Ricky Stenhouse Jr. earned his first Sprint Cup Series pole on Friday night.
When the stars of the Sprint Cup Series take the green flag to start Sunday's AdvoCare 500 at Atlanta Motor Speedway, an unfamiliar face will lead the way.
Ricky Stenhouse Jr. won his first career pole on Friday evening. NASCAR.com's Reid Spencer reports that he turned in a fast lap of 189.688 miles per hour. The lap took 29.227 seconds to complete and was one-tenth of a second quicker than outside pole-sitter and teammate Carl Edwards.
The rest of the top five starters are Juan Pablo Montoya, defending race winner Denny Hamlin and Jeff Gordon. Only 43 cars attempted to make the starting field, so no drivers failed to qualify for the race.
The pole win comes as a mild surprise for Stenhouse, as his previous best qualifying effort in Sprint Cup competition was a third-place start at Kansas earlier in the season. This will mark just his fifth top-10 start in 30 career races in the top series.
Stenhouse was understandably pleased with the effort. According to the above NASCAR.com report, he told reporters after the qualifying session:
It's finally good to get something accomplished this year. We have not gotten much accomplished of what we thought we should of the goals that we were setting out to get.

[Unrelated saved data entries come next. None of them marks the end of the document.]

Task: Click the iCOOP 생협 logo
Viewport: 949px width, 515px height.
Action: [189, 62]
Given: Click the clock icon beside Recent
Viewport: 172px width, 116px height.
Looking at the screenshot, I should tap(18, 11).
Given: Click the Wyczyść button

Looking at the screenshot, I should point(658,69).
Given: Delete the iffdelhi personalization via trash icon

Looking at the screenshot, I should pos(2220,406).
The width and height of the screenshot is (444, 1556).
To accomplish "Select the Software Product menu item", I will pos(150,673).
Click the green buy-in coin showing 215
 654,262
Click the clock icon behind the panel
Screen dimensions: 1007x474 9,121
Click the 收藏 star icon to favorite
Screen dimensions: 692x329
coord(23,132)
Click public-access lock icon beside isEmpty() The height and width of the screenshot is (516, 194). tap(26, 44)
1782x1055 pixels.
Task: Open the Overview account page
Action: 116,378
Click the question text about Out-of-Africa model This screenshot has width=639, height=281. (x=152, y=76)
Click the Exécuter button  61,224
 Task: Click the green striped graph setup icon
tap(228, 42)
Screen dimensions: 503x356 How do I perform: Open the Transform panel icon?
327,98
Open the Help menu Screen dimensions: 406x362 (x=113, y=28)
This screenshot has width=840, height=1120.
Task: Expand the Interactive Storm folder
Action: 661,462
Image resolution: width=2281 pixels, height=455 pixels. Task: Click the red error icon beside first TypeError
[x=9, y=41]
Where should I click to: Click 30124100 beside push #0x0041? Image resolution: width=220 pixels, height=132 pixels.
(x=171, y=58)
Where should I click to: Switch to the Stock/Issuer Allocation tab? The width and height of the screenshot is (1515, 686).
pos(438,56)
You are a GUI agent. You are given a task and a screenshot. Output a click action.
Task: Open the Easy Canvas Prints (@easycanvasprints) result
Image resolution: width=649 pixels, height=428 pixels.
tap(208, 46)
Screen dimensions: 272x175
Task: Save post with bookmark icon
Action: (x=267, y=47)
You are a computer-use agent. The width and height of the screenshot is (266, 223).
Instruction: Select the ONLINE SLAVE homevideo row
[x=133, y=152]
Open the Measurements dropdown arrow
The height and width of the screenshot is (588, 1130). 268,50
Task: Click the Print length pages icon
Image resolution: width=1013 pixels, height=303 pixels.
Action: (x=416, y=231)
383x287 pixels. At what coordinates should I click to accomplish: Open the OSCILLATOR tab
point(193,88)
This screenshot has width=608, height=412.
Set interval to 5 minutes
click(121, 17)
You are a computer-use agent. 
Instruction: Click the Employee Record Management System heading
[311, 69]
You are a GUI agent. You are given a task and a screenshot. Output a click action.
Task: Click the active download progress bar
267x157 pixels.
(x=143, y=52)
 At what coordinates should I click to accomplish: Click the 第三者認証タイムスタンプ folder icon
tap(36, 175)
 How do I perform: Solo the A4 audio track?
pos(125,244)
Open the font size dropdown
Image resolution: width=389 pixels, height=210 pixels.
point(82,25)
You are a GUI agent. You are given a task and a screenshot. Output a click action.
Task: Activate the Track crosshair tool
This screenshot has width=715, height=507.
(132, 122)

I felt really good about our race car. We ran a lap at the end of practice on new tires, and looking at the guys that also made runs right there at the end (of practice), we stacked up right there with them… The draw was a huge benefit to us, and it’s good to finally get something accomplished. It was a lot of fun today, and hopefully we can run strong in the race.
By winning his first career pole, one can only wonder if this could lead to the first career top-10 finish for Stenhouse. Through 24 races of his first full-time season in Sprint Cup competition, he has yet to finish inside the top 10, with a couple of 11th-place efforts being his best results.
The Sprint Cup Series drivers will have two Saturday practice sessions to prepare for Sunday night's race. The first practice is for 55 minutes, beginning at 3:00 p.m. ET. Happy Hour runs for 50 minutes and will begin at 6:00 p.m. ET.
Sunday night's AdvoCare 500 in Atlanta is the second-to-last event before the Chase for the Championship gets underway. The green flag is set to wave at approximately 7:46 p.m. ET, and the race can be seen on ESPN.